# Goal:
Pick out each line in the records below that contains the word "horizontal", and copy those lines in full.
---
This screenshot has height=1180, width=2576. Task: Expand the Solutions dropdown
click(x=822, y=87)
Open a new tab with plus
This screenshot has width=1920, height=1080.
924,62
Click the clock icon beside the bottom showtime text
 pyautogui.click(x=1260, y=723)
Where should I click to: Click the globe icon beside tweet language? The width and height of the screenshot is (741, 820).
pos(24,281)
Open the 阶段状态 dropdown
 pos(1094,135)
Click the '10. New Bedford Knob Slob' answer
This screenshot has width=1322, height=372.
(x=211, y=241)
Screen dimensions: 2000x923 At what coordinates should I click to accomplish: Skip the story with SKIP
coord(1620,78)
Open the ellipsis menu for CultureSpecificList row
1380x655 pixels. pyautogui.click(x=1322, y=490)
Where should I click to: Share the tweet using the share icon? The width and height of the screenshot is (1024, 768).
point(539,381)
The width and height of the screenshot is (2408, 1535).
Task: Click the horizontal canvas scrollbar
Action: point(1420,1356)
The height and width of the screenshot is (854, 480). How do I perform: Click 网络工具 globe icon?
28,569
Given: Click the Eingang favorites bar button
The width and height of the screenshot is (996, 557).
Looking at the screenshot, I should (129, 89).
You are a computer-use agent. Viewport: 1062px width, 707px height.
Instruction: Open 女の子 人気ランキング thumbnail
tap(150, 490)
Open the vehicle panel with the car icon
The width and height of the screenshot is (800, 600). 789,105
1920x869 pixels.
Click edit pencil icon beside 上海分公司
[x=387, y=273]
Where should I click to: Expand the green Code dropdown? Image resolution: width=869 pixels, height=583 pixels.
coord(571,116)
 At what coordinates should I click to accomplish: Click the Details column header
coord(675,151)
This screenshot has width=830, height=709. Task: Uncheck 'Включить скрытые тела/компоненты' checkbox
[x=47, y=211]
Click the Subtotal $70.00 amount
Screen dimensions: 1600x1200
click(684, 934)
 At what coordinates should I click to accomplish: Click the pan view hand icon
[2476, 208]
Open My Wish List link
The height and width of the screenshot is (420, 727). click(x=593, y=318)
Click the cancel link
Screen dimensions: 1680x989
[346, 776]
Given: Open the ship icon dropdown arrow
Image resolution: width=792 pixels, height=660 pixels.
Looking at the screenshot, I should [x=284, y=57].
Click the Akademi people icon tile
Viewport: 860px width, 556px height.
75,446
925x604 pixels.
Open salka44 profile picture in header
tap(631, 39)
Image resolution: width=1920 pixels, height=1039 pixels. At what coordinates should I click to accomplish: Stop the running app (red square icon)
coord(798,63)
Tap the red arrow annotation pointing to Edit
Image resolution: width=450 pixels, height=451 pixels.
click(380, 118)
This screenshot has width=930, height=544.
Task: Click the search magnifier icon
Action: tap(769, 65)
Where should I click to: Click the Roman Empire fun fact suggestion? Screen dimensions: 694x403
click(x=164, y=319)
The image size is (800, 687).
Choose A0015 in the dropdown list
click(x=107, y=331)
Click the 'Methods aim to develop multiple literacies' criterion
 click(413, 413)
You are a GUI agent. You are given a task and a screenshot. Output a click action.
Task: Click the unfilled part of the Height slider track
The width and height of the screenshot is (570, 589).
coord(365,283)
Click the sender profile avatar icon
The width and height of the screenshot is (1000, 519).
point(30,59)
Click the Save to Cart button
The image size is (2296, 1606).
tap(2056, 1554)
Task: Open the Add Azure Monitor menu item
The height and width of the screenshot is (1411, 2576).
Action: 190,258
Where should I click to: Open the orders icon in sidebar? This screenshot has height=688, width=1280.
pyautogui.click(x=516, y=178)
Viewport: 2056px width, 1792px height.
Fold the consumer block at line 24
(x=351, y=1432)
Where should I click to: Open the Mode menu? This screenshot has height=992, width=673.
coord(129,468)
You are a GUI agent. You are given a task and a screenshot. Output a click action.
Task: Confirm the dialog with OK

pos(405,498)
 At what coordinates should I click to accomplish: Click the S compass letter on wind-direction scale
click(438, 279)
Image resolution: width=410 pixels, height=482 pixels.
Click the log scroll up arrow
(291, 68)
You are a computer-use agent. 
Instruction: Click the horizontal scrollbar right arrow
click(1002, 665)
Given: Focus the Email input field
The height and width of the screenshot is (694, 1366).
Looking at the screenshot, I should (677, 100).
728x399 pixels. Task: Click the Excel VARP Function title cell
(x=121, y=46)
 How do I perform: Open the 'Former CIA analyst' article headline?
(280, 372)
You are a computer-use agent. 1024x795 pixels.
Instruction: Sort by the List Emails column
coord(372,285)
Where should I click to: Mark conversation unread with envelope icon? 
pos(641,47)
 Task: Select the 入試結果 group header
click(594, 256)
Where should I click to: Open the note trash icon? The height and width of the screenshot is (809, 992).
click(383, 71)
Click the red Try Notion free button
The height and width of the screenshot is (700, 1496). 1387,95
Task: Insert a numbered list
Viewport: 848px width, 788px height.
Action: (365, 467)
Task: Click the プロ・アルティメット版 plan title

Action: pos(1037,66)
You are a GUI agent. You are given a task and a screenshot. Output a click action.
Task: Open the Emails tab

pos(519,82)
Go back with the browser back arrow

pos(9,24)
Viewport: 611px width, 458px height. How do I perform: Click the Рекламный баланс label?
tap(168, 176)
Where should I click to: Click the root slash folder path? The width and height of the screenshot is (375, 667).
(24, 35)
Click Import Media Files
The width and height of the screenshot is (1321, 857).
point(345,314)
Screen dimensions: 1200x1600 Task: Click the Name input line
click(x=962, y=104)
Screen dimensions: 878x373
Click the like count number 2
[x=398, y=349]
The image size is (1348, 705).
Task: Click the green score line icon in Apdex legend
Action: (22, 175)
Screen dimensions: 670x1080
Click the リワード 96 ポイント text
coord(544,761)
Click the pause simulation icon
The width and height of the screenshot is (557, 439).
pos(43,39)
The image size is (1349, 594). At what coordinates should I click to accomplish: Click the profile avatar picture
---
# Finished answer:
Task: Click the horizontal canvas scrollbar
Instruction: Click the horizontal scrollbar right arrow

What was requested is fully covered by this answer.